Exercise task:
What do you get if you output these rows exactly as they appear, beginning at the line containing "Select the Zoom tool" and ending after the line containing "Instruction: Go back"?

Supplied records:
= = =
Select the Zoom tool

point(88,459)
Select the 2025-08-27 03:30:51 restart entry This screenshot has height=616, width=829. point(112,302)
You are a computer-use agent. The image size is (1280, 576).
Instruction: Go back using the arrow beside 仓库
= = =
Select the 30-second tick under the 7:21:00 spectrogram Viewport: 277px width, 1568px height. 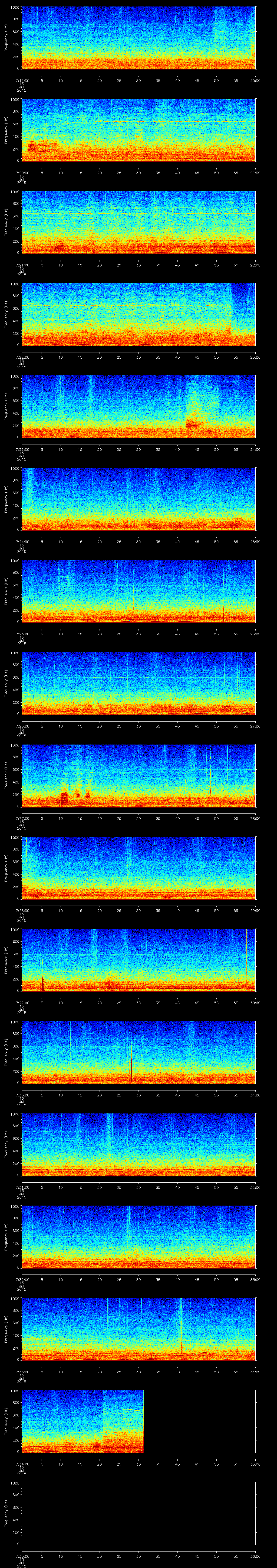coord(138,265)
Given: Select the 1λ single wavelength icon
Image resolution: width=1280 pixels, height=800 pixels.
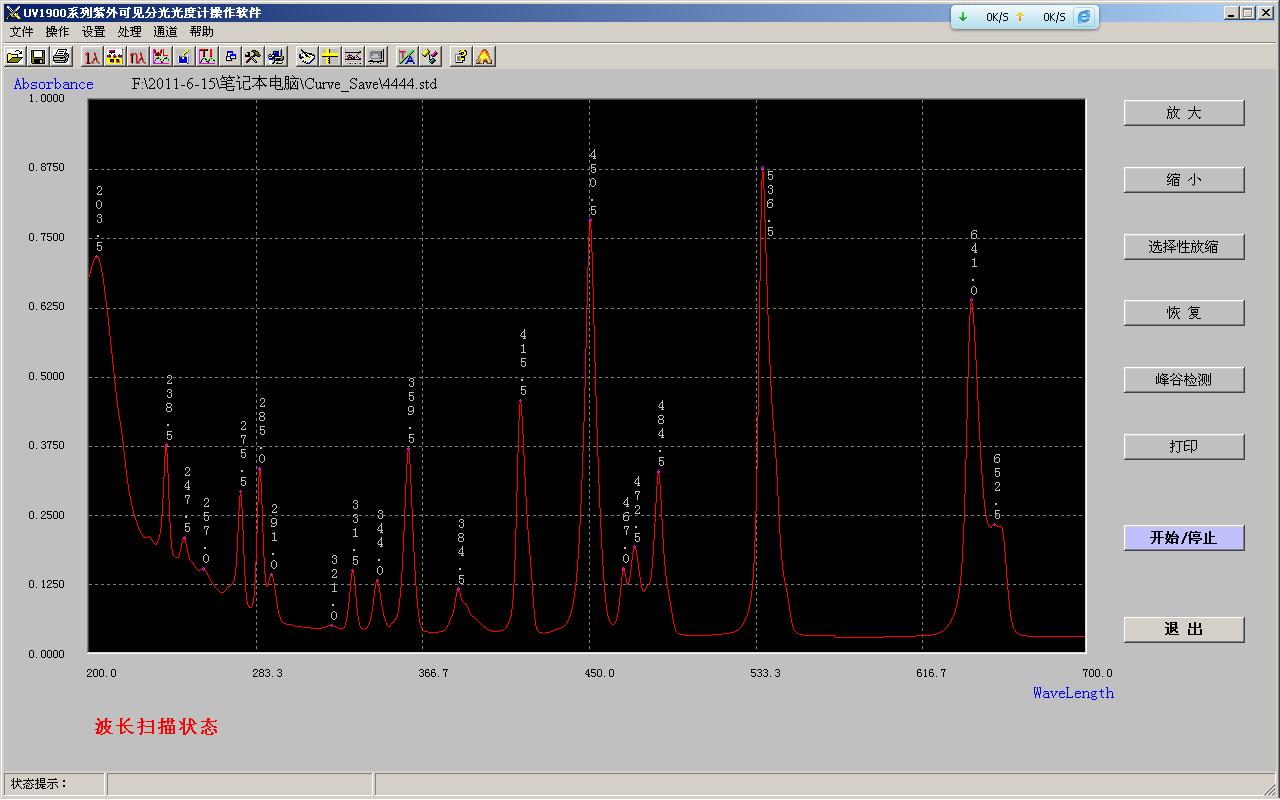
= = =
Result of the task:
Select the Zoom tool

point(88,459)
Select the 2025-08-27 03:30:51 restart entry This screenshot has height=616, width=829. point(112,302)
You are a computer-use agent. The image size is (1280, 576).
Instruction: Go back using the arrow beside 仓库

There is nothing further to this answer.